Note that this is analogous to the MIRLYNWeb architecture we showed in class. There is an application server (PeopleSoft’s in this case, the MIRLYN mainframe in the other) that already has a predefined interface for talking with clients (an Excel-based interface in the case of PeopleSoft; a dumb terminal interface in the case of MIRLYN). We set up a "proxy" in the middle to do translation (to a client that may not have Excel running in PeopleSoft case; to a client with a better-than-dumb-terminal GUI in the MIRLYN case). Eventually, in both cases, we may prefer to define a better interface for the application server, and eliminate the proxy in the middle.

Subsequent to this press release, CITRIX purchased some of Insignia's technology, and created a Winframe client for the Macintosh. We have not been able to verify whether the MAC client (provided by Isignia and now by CITRIX) is truly a different piece of software, or whether it's really the Windows client running together with generic Windows emulation software for the MAC. For the purpose of this exercise, it doesn't matter.

You could have gotten full credit if you combined the two boxes at the right of the diagram, so long as you noted that the WinFrame server needed to be running in that box. The PeopleSoft server on its own can't talk to the WinFrame client.

b. Suppose that Microsoft Excel for the Macintosh included some features that are not available in Microsoft Excel for Windows. If someone was using Excel-based MPathways software from a Macintosh, would these Macintosh-only features be available?

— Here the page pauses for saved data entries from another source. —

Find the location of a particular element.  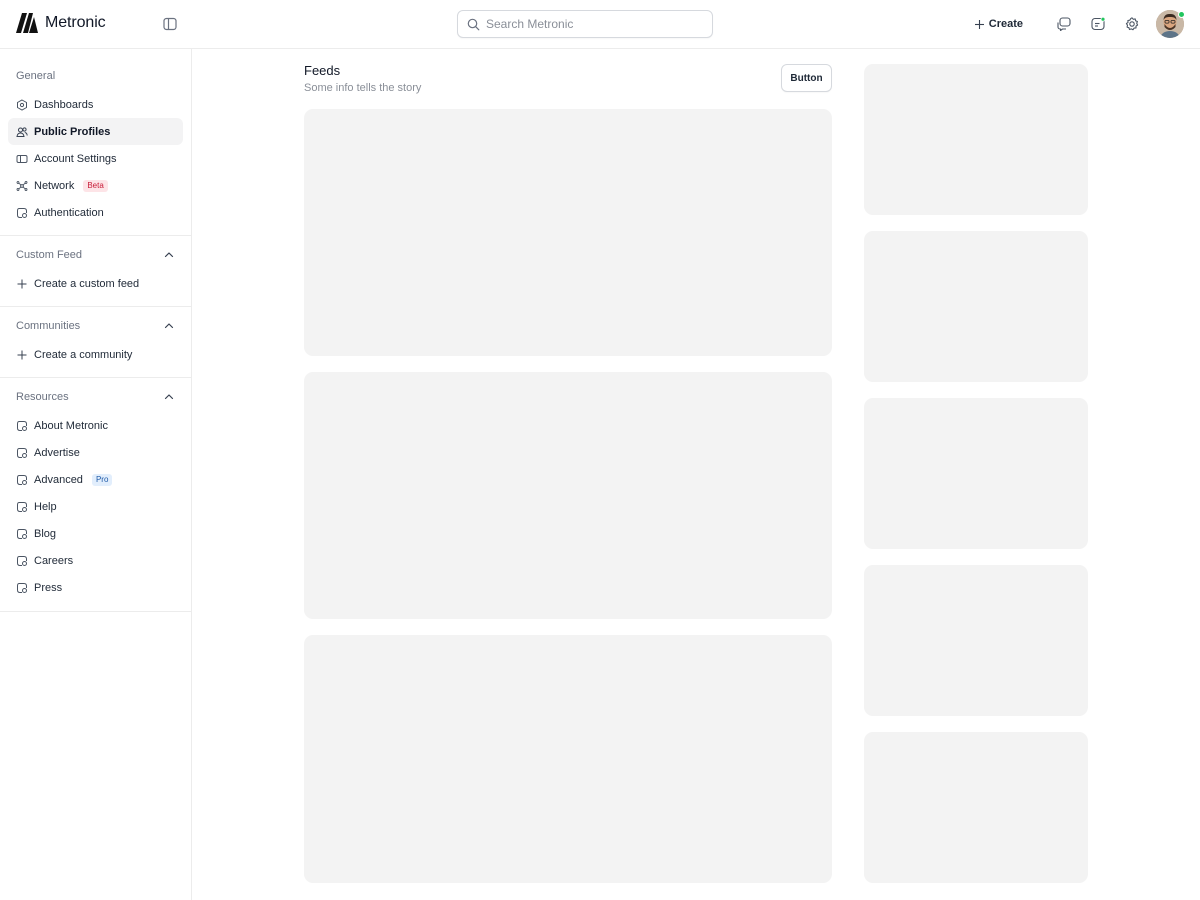

resources-title: Resources is located at coordinates (42, 397).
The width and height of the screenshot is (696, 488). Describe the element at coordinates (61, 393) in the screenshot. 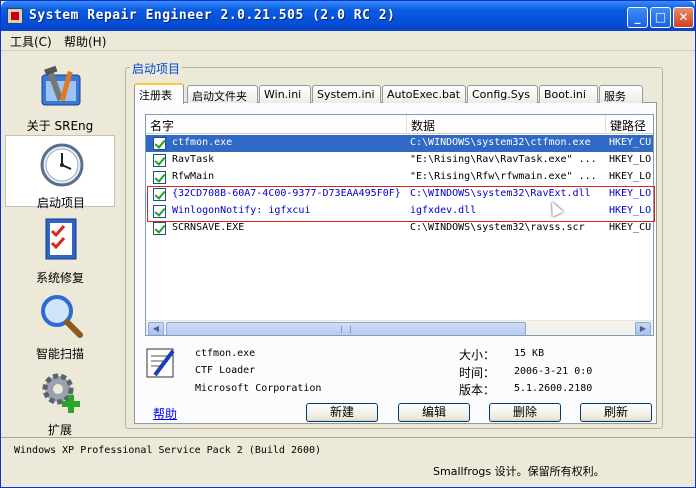

I see `gear-plus-icon` at that location.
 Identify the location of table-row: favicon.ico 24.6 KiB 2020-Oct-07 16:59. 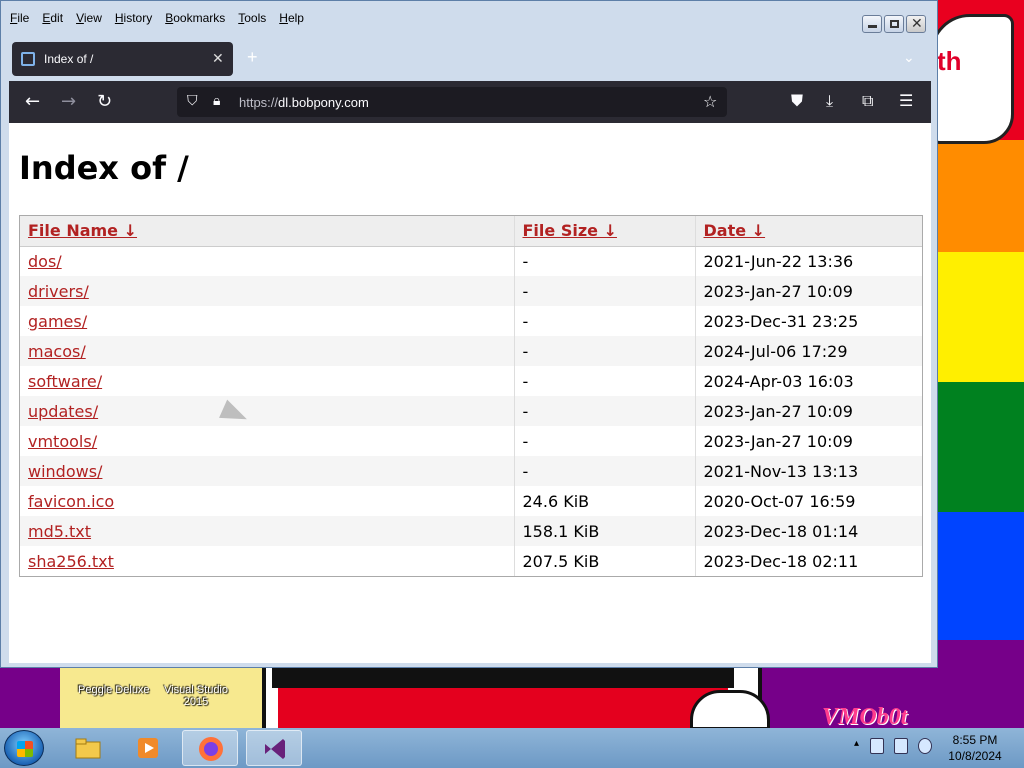
(471, 501).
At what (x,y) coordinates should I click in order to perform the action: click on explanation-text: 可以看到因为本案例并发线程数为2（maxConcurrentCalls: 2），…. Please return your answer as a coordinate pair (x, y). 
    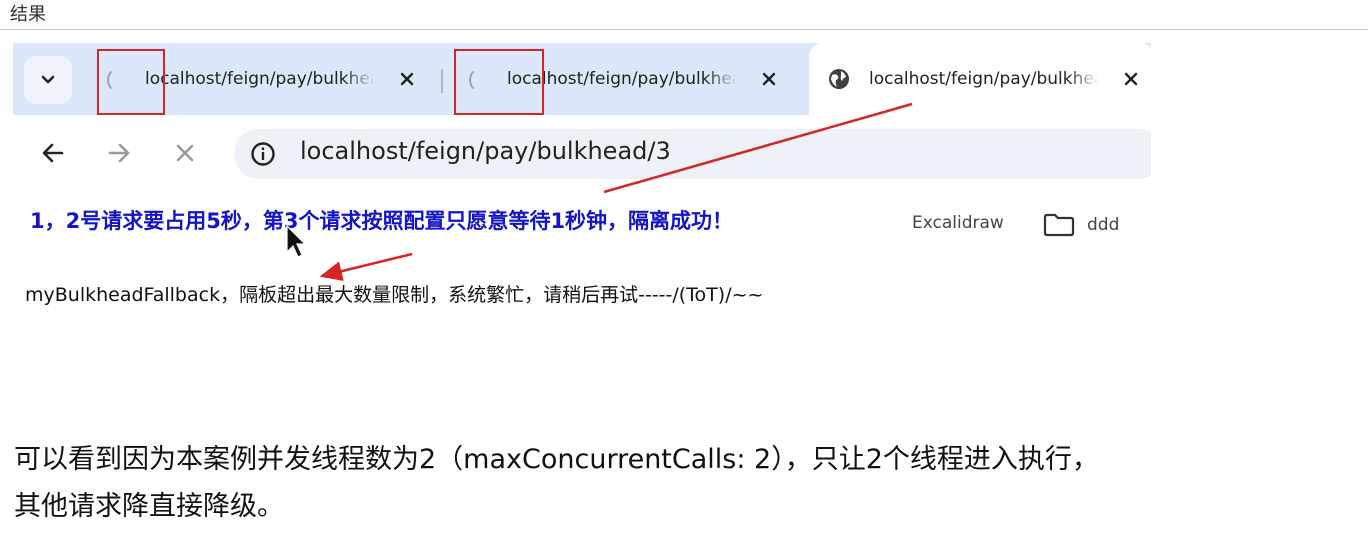
    Looking at the image, I should click on (556, 483).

No, because Excel runs on the WinFrame Server and it runs the PC version of Excel.

  1. The news release says the eventual goal is to use a Web interface rather than CITRIX. Why is this preferable? If it is preferable, why did they not do it right away?

 

Explanation exercise

Explain the open-closed principle to someone

An application should be able to accommodate new functions or procedures without changing existing interfaces or implementation.

Open to extension: (Related issues: Easy expandability)

Closed to modification: (Related issues: Maintains encapsulation and enforces abstraction.)